Cloud software or SaaS products are no longer vaporware. Not unless you’ve just come back from your extended vacation in Mars. Things for the rest of us here at Earth have changed significantly over the past few years with regards to how software is licensed. Engineering software has been a laggard, but thank goodness we have made the leap too. With the proliferation of cloud software, but not necessarily limited to it, a new licensing model is becoming increasingly accepted in the marketplace viz. Subscription Licensing. But the jury is still out regarding whom this form of licensing really benefits - the consumer or the software vendor? Let’s try and break it down.
Let’s start by defining what a subscription license is. A subscription license enables a customer or buyer to “rent” software. It is usually done over a contract period (monthly or annually are the most common). This is a new licensing concept to most people who are used to buying a license outright (also referred to as perpetual license).
Subscription licensing can be very beneficial for a buyer. First, subscription license costs are significantly lower than perpetual license and users benefit from the low upfront cost. Secondly, the risks are lower. If you don’t end up liking the product you can always choose to cancel the subscription when the contract expires. Companies that offer subscription software know this, which is a big motivator to make sure their buyers are happy with their product. This is also a big reason why maintenance is almost always included in your subscription, whereas with perpetual licensing there is a separate, but optional, annual maintenance charge (typically 16-20% of the upfront cost). Third, subscription licensing allows buyers to account for the software differently. This is because you will be looking at your software as an operating expenditure (OpEx), rather than a capital expenditure (CapEx). So instead of the purchase being a huge lump sum asset, it can be seen as just an ongoing cost to run the business that’s paid monthly.

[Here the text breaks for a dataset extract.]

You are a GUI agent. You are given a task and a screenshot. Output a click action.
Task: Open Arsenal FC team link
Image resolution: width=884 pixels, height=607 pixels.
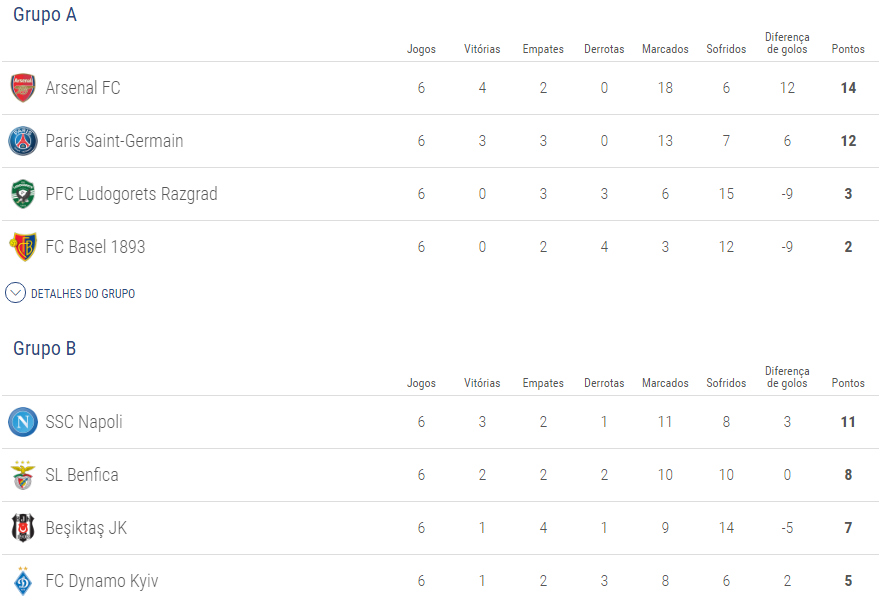83,88

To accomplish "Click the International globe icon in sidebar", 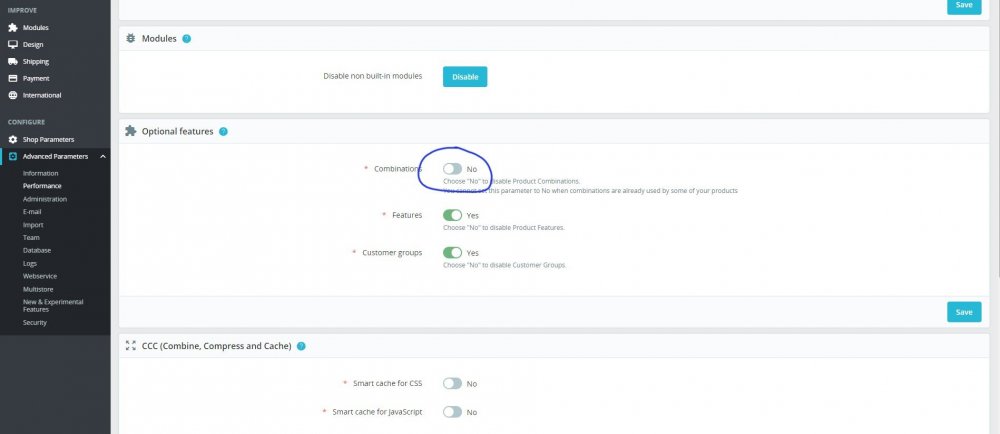I will [13, 95].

So much for the buyer. But software vendors clearly haven’t turned more charitable suddenly. Then why do this? For starters, it allows the company to benefit from predictable and recurring revenue streams, as long as they keep their customers happy. And if they keep the customers happy, they have a better chance of extending their contracts and up-selling their product. Recurring revenue from the older perpetual licensing model is not predictable since maintenance is optional and people might choose to continue using older version of the software and not upgrade. In case of subscription licensing, you don’t pay, you can’t use. Being able to predict a recurring revenue stream is something that Wall Street loves too.

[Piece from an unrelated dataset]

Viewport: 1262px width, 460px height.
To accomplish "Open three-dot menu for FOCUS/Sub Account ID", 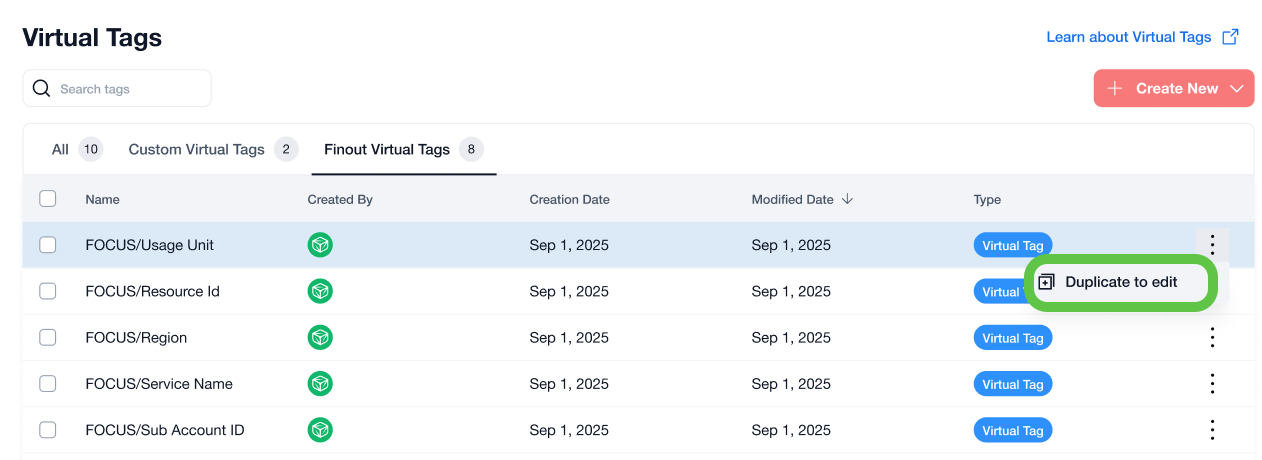I will (x=1212, y=430).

What is not often discussed is how much the subscription license costs the buyer over the lifetime of software usage. Since most software vendors consider an amortization period of 3 years to come up with their software subscription pricing, what it effectively means is that if the user continues to use the software beyond that period, it works extremely beneficial to the software vendor. If you are a perpetual licensee used to paying annual maintenance, it is very likely you will now be paying twice as much, if not more, to get on subscription. So it’s a much easier endeavor for a new software vendor to offer subscription licensing than it is for an existing vendor to move their perpetual licenses to subscription. Just ask any CAD executive who needs to field questions from Wall St. analysts every quarter! Making the transition from perpetual licenses to subscription is not easy for software vendors. Companies have to tide over lower revenues in the short term in anticipation of higher recurring revenue stream in the future.
So, back to our original question. Who do you think subscription licensing really benefits? Like we said, the jury’s still out on that.